The U.S. is considering blocking TikTok altogether

The U.S. is considering blocking TikTok altogether

On March 7, a group of senators introduced a bipartisan bill allowing the U.S. president to ban the social networking site TikTok, owned by the Chinese company ByteDance, from operating in the country. Last week, the House Foreign Affairs Committee approved a similar bill.

The White House had given government agencies in the United States 30 days to completely remove the TikTok application from all computers and phones used by government officials. The new rules will affect only work equipment.

More than 20 U.S. states, Canada, as well as political structures of the European Union also banned TikTok downloads to government devices.
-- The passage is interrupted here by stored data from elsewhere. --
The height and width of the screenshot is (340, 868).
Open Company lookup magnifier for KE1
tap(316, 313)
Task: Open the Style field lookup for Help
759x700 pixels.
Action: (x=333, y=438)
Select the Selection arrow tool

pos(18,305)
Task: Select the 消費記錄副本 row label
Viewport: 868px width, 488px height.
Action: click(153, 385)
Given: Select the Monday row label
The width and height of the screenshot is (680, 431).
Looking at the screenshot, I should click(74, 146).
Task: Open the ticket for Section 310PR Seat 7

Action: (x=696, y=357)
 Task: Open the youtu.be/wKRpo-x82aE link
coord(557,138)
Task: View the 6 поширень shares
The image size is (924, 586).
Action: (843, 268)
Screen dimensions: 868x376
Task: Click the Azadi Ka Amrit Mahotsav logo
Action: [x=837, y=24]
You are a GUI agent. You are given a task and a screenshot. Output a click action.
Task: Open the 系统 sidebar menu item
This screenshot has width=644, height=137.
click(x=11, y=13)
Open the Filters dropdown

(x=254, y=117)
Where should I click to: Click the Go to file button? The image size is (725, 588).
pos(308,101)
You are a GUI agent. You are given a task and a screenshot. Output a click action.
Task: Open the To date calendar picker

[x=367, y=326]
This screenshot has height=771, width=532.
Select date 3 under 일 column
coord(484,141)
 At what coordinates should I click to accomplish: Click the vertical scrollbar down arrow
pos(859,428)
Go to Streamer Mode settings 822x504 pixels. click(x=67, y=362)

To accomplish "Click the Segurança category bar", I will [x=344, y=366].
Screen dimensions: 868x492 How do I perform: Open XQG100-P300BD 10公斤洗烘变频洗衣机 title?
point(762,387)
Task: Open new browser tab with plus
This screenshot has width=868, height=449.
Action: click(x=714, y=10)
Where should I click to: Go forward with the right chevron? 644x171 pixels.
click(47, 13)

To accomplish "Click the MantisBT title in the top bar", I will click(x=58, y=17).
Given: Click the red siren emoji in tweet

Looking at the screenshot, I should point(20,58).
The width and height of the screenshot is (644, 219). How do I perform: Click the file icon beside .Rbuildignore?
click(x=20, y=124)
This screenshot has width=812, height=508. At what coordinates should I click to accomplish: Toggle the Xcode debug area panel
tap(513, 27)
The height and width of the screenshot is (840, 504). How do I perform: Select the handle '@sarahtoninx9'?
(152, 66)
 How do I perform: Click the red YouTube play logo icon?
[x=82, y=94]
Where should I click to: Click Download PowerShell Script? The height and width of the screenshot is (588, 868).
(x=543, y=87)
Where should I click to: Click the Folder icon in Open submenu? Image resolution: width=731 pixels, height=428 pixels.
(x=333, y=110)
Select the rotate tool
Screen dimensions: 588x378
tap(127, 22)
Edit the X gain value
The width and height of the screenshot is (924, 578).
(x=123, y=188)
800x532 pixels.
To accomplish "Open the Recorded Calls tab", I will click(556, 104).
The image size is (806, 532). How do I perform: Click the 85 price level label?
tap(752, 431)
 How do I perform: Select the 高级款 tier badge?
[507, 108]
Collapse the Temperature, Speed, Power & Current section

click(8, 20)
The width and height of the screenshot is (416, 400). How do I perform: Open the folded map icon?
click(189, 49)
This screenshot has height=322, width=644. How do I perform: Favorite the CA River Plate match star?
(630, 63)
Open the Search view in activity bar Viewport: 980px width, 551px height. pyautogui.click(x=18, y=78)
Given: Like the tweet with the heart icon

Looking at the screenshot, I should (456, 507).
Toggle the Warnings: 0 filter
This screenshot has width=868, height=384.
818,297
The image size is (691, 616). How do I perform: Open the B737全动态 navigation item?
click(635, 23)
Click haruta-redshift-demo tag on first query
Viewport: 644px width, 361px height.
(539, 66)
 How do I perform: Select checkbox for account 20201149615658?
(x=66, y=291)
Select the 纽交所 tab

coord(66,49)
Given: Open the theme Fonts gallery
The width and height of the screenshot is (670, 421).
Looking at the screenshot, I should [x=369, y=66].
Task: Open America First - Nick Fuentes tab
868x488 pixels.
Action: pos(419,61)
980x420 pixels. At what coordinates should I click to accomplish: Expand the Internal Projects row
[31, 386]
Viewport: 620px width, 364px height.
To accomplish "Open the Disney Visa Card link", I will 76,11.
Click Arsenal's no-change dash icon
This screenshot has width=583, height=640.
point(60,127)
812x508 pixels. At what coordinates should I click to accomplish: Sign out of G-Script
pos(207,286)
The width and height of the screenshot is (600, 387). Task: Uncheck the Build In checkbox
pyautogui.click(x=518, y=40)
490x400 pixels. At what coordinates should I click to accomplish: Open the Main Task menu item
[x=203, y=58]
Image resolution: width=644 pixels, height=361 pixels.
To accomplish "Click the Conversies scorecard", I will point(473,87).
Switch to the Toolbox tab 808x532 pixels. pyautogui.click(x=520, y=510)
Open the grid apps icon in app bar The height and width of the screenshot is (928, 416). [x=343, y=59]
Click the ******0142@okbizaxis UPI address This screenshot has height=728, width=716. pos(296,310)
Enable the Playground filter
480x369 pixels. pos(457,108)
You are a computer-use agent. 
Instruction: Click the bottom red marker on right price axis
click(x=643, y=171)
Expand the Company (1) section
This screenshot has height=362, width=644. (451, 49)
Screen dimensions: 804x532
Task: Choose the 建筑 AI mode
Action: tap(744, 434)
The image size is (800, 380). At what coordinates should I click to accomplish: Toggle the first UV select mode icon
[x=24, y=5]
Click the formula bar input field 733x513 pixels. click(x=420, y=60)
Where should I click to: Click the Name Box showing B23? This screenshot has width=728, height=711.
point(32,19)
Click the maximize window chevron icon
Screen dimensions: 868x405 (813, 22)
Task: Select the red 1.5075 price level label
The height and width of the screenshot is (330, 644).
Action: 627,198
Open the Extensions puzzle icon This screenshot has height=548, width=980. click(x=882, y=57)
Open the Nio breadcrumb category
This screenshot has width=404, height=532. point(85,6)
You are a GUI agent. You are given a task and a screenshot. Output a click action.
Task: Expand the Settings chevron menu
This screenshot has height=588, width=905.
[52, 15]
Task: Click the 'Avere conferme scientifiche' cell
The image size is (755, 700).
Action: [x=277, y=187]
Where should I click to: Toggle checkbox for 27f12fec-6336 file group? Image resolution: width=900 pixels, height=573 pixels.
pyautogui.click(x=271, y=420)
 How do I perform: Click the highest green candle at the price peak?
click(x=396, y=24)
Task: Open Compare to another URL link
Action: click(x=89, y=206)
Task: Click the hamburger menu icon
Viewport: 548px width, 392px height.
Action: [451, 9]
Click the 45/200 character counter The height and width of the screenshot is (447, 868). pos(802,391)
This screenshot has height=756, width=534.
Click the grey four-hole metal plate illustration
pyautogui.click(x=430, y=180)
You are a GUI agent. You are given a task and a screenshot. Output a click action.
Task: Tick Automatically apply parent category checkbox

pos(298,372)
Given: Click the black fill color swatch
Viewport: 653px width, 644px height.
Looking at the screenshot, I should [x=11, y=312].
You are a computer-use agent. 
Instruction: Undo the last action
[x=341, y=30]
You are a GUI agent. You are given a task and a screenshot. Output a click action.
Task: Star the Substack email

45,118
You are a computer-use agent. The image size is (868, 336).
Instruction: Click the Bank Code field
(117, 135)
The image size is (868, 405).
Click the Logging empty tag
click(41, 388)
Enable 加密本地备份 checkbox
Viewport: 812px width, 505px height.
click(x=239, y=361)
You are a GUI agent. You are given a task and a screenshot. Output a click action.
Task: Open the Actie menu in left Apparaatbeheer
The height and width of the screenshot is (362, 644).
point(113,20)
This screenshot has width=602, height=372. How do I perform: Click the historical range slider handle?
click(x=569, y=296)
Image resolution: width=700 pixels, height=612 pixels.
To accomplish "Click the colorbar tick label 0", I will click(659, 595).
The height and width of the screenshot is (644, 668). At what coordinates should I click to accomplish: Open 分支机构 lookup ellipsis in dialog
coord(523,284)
According to U.S. officials, TikTok could pose a threat to national security.

“We have clearly expressed our concerns about TikTok, and apps like TikTok. We have concerns about a number of countries, including China, as they seek to use Americans’ digital technology and data to harm and create a risk to our national security, that’s obvious,” said White House spokeswoman Karin Jean-Pierre.

One of the main problems in the U.S. sees the collection of users’ personal data, which Beijing could use to its advantage.

“Data about a particular user, even something as simple as location data, can be used to gather any information and can be a way to access not only personal information, but also information of organizations that are part of the country’s critical infrastructure,” explains Anton DeBura, director of the Information Security Institute at Johns Hopkins University. – The definition of critical infrastructure is very different from what most people think of it as. It includes not only military facilities and nuclear power plants, but also banks, financial institutions, food processing companies, biotechnology companies, educational institutions and many other organizations where sensitive information can be obtained. Just knowing what places you visit can make enemies interested in you. For example, you work for a large financial institution that they would like to infiltrate. And so they can use phishing attacks via email or text messages to get into your mobile devices or other gadgets.”

However, not everyone in the U.S. is happy about the prospect of a TikTok ban. In particular, the human rights organization American Civil Liberties Union (ACLU) wrote an open letter to Congress, which urged not to block the work of the social network in the country. The bill violates Americans’ right to freedom of expression, according to ACLU senior policy advisor Jenna Leventoff.

“This bill, introduced by Congressman McCaul, would functionally ban TikTok for the more than 100 million Americans who regularly use the app to freely express themselves, engage in political campaigning, artistic expression, reading the news – that is, doing things that are protected by the First Amendment. And our organization can’t stand by because we believe this law violates the First Amendment. It infringes on the free speech rights of people all over the country,” Leventoff believes.

In addition, blocking TikTok would likely be classified by the courts as a violation of the U.S. Constitution, according to Georgetown University law professor Anupam Chandre, who specializes in technology issues:

“This case begs the question, ‘Does the U.S. government have the constitutional authority to ban online publishers?’ TikTok publishes a lot of information. It’s a question of power over the platforms on which we express our opinions. This is different from the government’s control over other technologies – hardware, drones, and so on. I suspect that the courts would be very skeptical of a ban of this kind. However, it’s a complicated issue. Because the threat to national security the courts will certainly take into account as well. But, on the other hand, it is a significant infringement on free speech. The government has yet to prove that China collects data based on this app or that the Chinese government sends propaganda through TikTok. However, the noise about the ban could be useful in getting Bytedance to sell TikTok to an American company. And that may be what politicians are hoping for.”

TikTok is far from the only platform that collects user data. According to experts, an audit of these platforms is needed, as well as the implementation of appropriate security measures and checks and balances.